Discharge from the hospital is the point at which the patient leaves the hospital and either returns home or is transferred to another facility such as one for rehabilitation or to a nursing home. Discharge involves the medical instructions that the patient will need to fully recover. Discharge planning is a service that considers the patient’s needs after the hospital stay, and may involve several different services such as visiting nursing care, physical therapy, and home blood drawing.
Recently hospital discharge has been in the spotlight with organisations such as Healthwatch running nationwide consultations and local media picking up on incidents following hospital discharges. It is widely acknowledged that patients with more complex care needs and multiple chronic illnesses require a particularly thorough and efficient hospital discharge process. It is therefore all the more important that disabled people and individuals with long term health conditions get their voices heard in sharing their experience of hospital discharge.

# Things to do
- 1) Revise the passage on hospital discharge, starting at "Discharge from the" and ending at "home blood drawing.", so that "care home" stands in place of "nursing home".
- 2) Go on with the passage on hospital discharge, picking up right after its final sentence.
The data placed after this point is separate material and has no connection to the passage on hospital discharge.

# Dataset extract
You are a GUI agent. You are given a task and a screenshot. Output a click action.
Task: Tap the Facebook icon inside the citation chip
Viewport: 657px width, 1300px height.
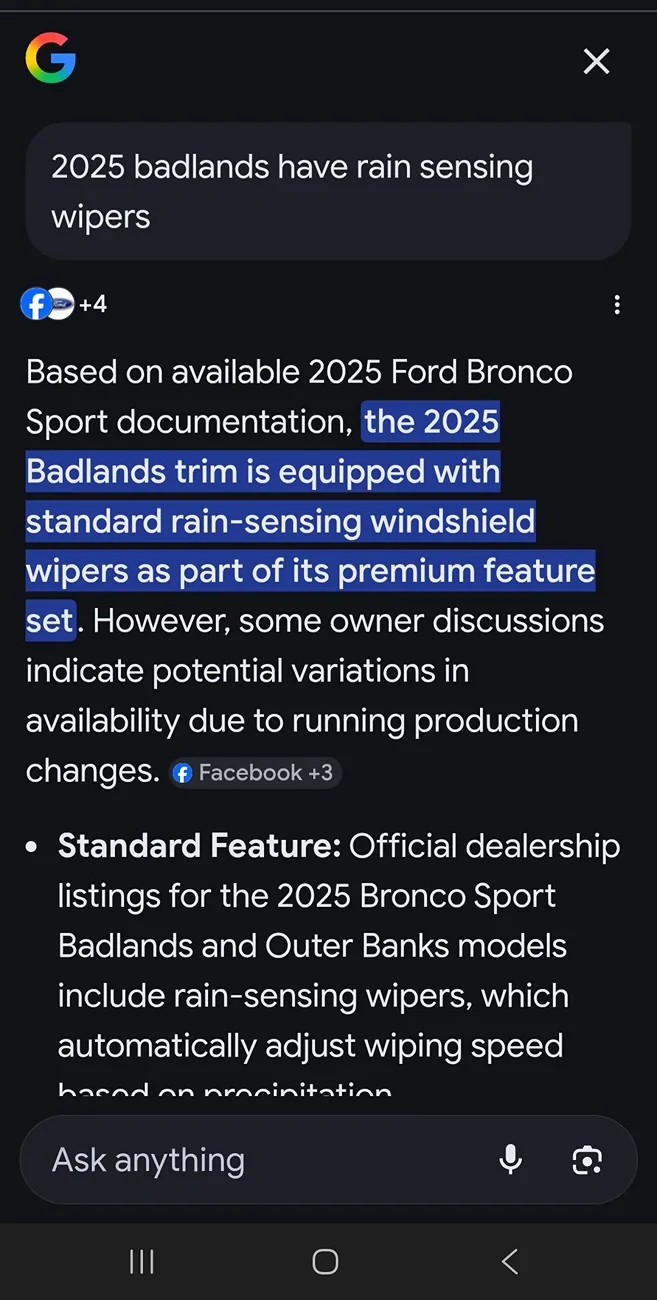[183, 772]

# Per-task outputs
- 1)
Discharge from the hospital is the point at which the patient leaves the hospital and either returns home or is transferred to another facility such as one for rehabilitation or to a care home. Discharge involves the medical instructions that the patient will need to fully recover. Discharge planning is a service that considers the patient’s needs after the hospital stay, and may involve several different services such as visiting nursing care, physical therapy, and home blood drawing.

- 2)
An ineffective discharge process can lead to individuals becoming more socially isolated in their home, mental and physical wellbeing deteriorating and even in rare cases death. To ensure that an individuals’ care is properly managed following discharge it is vital that the correct care plan is agreed before the patient leaves the hospital.
There are two types of discharge: Minimal discharge: this is the majority of cases where a minimal amount of support is required.
Complex discharge: for those who require more specialised care after leaving hospital. For those who:
- have ongoing health and social care needs
- need community care services
- need intermediate care
The key focus is on a timely discharge. It is crucial that patients are not in hospital any longer than they need to be (delayed discharge), nor that they are discharged before the patient is fit enough nor adequate support has been arranged (premature discharge).